Weigh these considerations against each other to determine the best design for
the desired purpose. For example, increasing server density means sacrificing
resource capacity or expandability. It also can decrease availability and
increase the chance of noisy neighbor issues. Increasing resource capacity and
expandability can increase cost but decrease server density. Decreasing cost
often means decreasing supportability, availability, server density, resource
capacity, and expandability.
Determine the requirements for the cloud prior to constructing the cloud,
and plan for hardware lifecycles, and expansion and new features that may
require different hardware.
If the cloud is initially built with near end of life, but cost effective
hardware, then the performance and capacity demand of new workloads will drive
the purchase of more modern hardware. With individual hardware components
changing over time, you may prefer to manage configurations as stock keeping
units (SKU)s. This method provides an enterprise with a standard
configuration unit of compute (server) that can be placed in any IT service
manager or vendor supplied ordering system that can be triggered manually or
through advanced operational automations. This simplifies ordering,
provisioning, and activating additional compute resources. For example, there
are plug-ins for several commercial service management tools that enable
integration with hardware APIs. These configure and activate new compute
resources from standby hardware based on a standard configurations. Using this
methodology, spare hardware can be ordered for a datacenter and provisioned
based on capacity data derived from OpenStack Telemetry.
——
### TASKS AND EXERCISES
a) Condense the paragraph of the hardware planning text beginning "If the cloud is initially built" into a short bulleted list that keeps its main facts.
b) According to the hardware planning text, why might you choose to manage configurations as stock keeping units (SKUs)? Answer in one to three sentences.
c) Retype everything in the hardware planning text from "Weigh these considerations" down to "require different hardware.".

[Records from a pointing dataset]
——
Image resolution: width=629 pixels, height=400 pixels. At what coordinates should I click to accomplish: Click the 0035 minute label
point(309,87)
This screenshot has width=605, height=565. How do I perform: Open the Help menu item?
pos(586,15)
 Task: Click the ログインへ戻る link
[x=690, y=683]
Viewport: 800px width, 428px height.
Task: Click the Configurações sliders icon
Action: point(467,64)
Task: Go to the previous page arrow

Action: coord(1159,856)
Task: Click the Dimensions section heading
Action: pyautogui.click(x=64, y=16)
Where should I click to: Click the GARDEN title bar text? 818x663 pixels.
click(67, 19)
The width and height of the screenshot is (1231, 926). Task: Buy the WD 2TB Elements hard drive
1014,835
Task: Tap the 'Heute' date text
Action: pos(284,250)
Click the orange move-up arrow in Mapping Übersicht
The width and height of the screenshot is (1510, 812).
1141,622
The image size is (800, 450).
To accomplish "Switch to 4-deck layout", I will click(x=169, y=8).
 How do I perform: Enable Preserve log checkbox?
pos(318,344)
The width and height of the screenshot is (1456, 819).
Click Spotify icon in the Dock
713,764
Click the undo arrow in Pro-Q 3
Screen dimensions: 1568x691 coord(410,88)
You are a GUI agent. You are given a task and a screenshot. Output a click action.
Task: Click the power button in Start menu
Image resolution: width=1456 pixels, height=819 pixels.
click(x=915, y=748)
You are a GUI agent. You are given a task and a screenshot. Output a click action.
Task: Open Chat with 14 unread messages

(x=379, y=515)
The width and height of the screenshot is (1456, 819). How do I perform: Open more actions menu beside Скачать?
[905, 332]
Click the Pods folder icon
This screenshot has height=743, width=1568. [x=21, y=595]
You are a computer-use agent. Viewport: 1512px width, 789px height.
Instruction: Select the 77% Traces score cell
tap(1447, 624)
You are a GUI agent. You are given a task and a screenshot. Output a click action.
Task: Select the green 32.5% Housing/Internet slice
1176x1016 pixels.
——
### OUTPUTS
a)
- Building a cloud on cost-effective hardware near end of life means new workloads' performance and capacity needs will force purchases of more modern hardware.
- Because individual hardware components change over time, configurations can be managed as stock keeping units (SKUs).
- A SKU gives an enterprise a standard compute (server) configuration unit that fits into any IT service manager or vendor ordering system, triggered manually or through advanced operational automations.
- This simplifies ordering, provisioning, and activating more compute resources.
- Plug-ins for several commercial service management tools integrate with hardware APIs to configure and activate new compute resources from standby hardware using standard configurations.
- With this method, spare hardware can be ordered for a datacenter and provisioned based on capacity data from OpenStack Telemetry.

b) Individual hardware components change over time, so SKUs give an enterprise a standard compute (server) configuration unit that can go into any IT service manager or vendor ordering system. This simplifies ordering, provisioning, and activating additional compute resources.

c)
Weigh these considerations against each other to determine the best design for
the desired purpose. For example, increasing server density means sacrificing
resource capacity or expandability. It also can decrease availability and
increase the chance of noisy neighbor issues. Increasing resource capacity and
expandability can increase cost but decrease server density. Decreasing cost
often means decreasing supportability, availability, server density, resource
capacity, and expandability.
Determine the requirements for the cloud prior to constructing the cloud,
and plan for hardware lifecycles, and expansion and new features that may
require different hardware.